Task to carry out
Nothing outside the stretch is wanted. Repeat exactly the lines of the listing below from the one that contains "You are a computer-use agent. The" through the one that contains "Task: Reply to the 'few days' tweet", both ends included.
* * * *
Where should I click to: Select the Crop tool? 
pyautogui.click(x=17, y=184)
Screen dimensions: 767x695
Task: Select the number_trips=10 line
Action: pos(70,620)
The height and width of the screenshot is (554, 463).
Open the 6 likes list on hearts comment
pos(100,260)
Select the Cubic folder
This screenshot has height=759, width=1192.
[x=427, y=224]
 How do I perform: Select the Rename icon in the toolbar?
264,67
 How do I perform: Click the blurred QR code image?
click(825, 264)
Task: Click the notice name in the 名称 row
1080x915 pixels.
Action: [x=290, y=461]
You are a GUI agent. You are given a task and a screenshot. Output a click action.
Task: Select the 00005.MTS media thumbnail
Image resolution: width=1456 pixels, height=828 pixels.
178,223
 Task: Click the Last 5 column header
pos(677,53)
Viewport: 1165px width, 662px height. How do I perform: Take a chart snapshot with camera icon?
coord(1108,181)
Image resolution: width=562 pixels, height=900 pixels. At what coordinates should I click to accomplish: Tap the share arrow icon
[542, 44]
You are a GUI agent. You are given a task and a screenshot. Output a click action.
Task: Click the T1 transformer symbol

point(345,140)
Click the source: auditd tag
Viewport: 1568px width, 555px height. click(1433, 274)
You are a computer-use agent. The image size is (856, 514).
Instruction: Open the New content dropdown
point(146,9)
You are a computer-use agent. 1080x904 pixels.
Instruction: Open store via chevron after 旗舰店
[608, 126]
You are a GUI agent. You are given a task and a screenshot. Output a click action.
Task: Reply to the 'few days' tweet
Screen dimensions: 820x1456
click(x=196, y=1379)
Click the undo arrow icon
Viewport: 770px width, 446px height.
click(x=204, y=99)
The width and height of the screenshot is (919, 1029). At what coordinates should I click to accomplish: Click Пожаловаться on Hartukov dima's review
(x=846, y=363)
* * * *
Task answer
You are a computer-use agent. The image size is (856, 514).
Instruction: Open the New content dropdown
point(146,9)
You are a computer-use agent. 1080x904 pixels.
Instruction: Open store via chevron after 旗舰店
[608, 126]
You are a GUI agent. You are given a task and a screenshot. Output a click action.
Task: Reply to the 'few days' tweet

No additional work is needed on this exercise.